WHAT YOU SHOULD DO: For the entries that follow, restate word for word the line containing "Click muted mic icon beside 计科191冯逸飞", the line containing "Select the superscript", and every line that lies between them.

───── EXTRACTED DATA ─────

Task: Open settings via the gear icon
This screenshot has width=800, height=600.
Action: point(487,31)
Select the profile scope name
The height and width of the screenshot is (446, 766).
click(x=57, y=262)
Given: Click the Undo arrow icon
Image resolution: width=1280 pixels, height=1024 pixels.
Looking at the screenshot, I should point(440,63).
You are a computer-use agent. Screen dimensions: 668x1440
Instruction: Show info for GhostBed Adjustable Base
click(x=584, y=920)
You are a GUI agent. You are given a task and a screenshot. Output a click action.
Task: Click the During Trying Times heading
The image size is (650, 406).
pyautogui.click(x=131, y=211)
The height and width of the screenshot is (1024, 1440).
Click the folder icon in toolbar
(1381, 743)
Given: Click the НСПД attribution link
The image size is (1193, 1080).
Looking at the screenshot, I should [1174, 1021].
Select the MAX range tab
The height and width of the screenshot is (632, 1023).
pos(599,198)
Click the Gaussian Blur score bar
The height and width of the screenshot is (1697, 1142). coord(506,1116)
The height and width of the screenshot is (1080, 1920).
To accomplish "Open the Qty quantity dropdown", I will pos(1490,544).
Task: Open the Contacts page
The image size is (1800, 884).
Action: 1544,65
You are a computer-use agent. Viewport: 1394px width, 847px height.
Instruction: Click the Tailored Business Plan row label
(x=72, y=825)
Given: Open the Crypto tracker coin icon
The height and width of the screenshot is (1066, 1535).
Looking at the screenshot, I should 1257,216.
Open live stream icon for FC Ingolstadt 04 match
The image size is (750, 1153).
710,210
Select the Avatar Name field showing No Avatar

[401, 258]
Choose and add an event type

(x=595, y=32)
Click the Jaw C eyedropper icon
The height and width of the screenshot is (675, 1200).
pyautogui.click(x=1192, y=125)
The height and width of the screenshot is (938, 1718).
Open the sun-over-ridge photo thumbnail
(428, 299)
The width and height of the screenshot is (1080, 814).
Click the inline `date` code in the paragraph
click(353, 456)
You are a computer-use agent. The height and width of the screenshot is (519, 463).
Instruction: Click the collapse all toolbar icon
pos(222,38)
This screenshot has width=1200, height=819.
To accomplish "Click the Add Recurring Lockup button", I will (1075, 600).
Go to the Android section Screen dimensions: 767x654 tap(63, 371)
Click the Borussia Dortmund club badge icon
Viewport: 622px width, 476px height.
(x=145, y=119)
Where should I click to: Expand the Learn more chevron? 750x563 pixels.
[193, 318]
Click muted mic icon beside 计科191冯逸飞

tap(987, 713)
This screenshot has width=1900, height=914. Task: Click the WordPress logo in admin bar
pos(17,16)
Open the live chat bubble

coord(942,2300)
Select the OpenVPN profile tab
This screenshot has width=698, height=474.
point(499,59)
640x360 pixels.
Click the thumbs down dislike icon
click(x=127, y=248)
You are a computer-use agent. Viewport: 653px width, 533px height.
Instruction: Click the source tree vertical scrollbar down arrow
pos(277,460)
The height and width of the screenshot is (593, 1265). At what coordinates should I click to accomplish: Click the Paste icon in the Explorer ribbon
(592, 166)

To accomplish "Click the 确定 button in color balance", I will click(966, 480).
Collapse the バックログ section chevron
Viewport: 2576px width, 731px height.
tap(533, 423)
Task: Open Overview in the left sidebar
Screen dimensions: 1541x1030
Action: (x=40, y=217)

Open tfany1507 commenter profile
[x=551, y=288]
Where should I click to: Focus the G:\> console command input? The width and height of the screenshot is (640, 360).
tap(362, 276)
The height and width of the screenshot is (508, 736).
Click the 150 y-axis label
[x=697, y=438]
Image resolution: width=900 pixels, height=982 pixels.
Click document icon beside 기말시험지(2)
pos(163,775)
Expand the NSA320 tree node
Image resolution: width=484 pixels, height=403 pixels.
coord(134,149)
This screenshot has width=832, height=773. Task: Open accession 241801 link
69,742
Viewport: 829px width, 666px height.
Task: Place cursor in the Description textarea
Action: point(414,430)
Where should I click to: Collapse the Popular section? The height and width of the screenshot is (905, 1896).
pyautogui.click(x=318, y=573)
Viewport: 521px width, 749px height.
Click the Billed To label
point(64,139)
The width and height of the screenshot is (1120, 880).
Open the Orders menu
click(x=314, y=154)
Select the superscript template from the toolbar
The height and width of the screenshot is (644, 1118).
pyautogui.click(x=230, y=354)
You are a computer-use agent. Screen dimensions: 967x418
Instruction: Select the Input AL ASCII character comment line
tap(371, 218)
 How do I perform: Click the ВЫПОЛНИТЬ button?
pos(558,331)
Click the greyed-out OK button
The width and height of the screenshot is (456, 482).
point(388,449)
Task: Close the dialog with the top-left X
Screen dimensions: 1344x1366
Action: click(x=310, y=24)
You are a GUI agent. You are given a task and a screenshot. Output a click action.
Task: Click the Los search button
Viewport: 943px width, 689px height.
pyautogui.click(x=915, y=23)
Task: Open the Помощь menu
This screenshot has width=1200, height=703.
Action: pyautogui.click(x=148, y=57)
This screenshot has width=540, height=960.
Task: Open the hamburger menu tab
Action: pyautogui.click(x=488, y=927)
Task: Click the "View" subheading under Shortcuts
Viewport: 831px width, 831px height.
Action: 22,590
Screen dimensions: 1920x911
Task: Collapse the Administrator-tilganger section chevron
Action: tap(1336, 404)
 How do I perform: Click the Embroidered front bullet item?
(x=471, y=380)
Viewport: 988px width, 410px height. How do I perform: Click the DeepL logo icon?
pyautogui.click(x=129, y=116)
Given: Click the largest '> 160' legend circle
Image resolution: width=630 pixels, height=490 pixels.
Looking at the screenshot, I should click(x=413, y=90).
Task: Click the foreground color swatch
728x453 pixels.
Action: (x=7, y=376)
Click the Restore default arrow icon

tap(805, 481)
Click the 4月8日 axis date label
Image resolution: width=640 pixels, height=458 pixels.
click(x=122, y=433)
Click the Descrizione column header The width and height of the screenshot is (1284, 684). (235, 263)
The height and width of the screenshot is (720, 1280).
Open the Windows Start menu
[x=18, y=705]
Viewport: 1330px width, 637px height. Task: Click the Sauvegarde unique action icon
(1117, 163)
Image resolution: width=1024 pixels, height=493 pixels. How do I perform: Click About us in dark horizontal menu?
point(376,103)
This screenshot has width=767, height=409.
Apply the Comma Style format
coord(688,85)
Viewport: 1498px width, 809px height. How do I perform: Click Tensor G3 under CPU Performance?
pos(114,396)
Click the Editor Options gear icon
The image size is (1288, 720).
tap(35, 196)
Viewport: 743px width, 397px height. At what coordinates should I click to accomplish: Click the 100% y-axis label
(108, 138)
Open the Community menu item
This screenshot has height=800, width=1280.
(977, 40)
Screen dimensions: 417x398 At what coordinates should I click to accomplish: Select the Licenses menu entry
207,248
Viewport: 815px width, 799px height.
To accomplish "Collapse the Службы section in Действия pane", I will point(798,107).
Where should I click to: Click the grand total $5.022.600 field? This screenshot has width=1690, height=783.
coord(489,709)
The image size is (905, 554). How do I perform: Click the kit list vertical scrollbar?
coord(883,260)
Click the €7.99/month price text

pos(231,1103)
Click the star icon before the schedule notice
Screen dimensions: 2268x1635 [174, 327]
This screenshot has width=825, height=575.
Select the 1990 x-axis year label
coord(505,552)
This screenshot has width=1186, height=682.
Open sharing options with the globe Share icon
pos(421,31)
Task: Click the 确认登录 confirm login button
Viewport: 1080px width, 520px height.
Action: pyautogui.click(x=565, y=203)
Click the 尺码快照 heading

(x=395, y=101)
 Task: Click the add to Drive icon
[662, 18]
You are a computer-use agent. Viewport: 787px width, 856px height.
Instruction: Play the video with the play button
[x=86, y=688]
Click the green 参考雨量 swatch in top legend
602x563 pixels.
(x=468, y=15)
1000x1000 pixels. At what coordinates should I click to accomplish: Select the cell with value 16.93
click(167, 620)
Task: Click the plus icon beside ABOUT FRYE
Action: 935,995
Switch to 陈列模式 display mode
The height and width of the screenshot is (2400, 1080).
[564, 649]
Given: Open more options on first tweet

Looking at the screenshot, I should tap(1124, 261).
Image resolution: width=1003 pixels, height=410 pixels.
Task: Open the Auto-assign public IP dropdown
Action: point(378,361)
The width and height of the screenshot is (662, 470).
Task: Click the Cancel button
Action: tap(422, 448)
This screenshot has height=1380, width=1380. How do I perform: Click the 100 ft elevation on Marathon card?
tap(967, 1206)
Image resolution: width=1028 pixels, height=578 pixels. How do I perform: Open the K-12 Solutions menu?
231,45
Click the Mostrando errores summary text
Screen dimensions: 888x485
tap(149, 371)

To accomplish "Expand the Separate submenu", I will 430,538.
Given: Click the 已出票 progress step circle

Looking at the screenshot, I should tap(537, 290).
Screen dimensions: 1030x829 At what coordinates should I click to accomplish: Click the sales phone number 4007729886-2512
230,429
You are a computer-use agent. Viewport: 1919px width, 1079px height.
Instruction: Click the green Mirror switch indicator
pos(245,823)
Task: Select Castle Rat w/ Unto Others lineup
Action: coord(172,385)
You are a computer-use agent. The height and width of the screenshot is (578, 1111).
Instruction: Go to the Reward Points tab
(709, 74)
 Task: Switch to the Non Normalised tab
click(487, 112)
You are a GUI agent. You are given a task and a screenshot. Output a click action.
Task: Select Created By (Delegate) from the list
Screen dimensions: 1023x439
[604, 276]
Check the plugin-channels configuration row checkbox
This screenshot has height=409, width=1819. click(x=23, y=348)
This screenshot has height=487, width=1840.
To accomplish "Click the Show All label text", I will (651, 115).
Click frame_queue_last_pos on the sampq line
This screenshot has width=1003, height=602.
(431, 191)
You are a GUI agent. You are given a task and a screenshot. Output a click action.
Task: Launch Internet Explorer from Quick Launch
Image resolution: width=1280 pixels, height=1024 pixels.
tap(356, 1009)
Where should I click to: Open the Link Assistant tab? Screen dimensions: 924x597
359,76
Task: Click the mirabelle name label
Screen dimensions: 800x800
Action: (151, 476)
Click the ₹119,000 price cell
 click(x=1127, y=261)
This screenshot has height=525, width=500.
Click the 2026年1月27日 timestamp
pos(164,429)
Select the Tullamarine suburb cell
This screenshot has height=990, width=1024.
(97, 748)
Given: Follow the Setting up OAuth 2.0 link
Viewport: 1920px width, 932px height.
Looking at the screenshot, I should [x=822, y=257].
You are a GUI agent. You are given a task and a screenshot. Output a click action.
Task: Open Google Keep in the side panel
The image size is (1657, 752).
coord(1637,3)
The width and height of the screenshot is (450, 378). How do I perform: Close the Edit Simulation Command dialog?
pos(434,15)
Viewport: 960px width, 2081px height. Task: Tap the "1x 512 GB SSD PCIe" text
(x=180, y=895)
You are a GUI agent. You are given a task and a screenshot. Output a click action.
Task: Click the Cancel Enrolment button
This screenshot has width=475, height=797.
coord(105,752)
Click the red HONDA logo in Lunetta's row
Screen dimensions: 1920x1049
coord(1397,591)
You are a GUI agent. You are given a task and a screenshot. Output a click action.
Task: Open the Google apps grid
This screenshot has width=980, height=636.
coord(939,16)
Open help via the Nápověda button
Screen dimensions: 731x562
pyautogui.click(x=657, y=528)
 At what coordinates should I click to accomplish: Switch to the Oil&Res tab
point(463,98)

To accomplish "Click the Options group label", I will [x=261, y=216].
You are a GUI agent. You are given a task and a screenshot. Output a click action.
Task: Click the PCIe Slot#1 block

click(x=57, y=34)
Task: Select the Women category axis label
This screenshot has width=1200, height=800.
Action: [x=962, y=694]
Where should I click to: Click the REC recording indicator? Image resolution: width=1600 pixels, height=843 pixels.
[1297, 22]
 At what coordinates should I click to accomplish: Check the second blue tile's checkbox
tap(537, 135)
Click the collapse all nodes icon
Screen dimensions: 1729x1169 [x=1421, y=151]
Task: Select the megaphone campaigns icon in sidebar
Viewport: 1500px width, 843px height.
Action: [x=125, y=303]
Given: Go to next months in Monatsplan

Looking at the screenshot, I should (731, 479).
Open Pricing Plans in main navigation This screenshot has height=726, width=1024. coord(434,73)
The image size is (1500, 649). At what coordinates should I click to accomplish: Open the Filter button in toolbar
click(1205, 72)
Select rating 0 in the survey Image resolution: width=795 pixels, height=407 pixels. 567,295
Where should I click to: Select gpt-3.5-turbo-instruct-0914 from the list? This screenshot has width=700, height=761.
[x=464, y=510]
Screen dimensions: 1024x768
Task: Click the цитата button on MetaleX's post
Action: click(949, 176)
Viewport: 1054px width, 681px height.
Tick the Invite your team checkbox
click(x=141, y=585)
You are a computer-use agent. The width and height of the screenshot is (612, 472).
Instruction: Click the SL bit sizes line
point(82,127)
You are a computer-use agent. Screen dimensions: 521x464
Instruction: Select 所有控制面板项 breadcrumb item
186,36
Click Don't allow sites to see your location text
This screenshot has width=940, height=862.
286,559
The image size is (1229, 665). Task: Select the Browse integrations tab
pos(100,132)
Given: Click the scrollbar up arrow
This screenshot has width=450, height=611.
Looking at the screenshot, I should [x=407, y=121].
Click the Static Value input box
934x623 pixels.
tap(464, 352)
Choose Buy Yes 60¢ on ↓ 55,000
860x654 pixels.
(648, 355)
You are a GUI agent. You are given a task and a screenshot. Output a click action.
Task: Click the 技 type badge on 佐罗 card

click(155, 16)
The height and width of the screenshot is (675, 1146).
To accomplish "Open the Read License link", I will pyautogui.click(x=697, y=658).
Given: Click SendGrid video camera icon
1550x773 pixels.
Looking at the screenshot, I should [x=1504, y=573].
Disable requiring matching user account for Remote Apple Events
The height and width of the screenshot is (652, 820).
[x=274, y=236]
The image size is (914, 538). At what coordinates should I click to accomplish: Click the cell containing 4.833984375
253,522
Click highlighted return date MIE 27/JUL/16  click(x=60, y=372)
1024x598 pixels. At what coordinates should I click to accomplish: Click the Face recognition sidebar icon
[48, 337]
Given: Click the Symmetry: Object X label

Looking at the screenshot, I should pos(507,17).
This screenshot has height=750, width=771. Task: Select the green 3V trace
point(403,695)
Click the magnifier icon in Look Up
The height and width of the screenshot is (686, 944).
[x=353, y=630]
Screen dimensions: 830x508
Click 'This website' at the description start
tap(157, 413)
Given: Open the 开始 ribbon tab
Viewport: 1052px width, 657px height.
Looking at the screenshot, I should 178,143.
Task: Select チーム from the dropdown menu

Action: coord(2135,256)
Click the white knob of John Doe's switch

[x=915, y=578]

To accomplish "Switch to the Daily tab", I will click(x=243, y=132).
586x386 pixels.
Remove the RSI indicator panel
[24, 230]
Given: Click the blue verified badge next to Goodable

─────

EXERCISE RESULT:
Click muted mic icon beside 计科191冯逸飞

tap(987, 713)
This screenshot has width=1900, height=914. Task: Click the WordPress logo in admin bar
pos(17,16)
Open the live chat bubble

coord(942,2300)
Select the OpenVPN profile tab
This screenshot has width=698, height=474.
point(499,59)
640x360 pixels.
Click the thumbs down dislike icon
click(x=127, y=248)
You are a computer-use agent. Viewport: 653px width, 533px height.
Instruction: Click the source tree vertical scrollbar down arrow
pos(277,460)
The height and width of the screenshot is (593, 1265). At what coordinates should I click to accomplish: Click the Paste icon in the Explorer ribbon
(592, 166)

To accomplish "Click the 确定 button in color balance", I will click(966, 480).
Collapse the バックログ section chevron
Viewport: 2576px width, 731px height.
tap(533, 423)
Task: Open Overview in the left sidebar
Screen dimensions: 1541x1030
Action: (x=40, y=217)

Open tfany1507 commenter profile
[x=551, y=288]
Where should I click to: Focus the G:\> console command input? The width and height of the screenshot is (640, 360).
tap(362, 276)
The height and width of the screenshot is (508, 736).
Click the 150 y-axis label
[x=697, y=438]
Image resolution: width=900 pixels, height=982 pixels.
Click document icon beside 기말시험지(2)
pos(163,775)
Expand the NSA320 tree node
Image resolution: width=484 pixels, height=403 pixels.
coord(134,149)
This screenshot has width=832, height=773. Task: Open accession 241801 link
69,742
Viewport: 829px width, 666px height.
Task: Place cursor in the Description textarea
Action: point(414,430)
Where should I click to: Collapse the Popular section? The height and width of the screenshot is (905, 1896).
pyautogui.click(x=318, y=573)
Viewport: 521px width, 749px height.
Click the Billed To label
point(64,139)
The width and height of the screenshot is (1120, 880).
Open the Orders menu
click(x=314, y=154)
Select the superscript template from the toolbar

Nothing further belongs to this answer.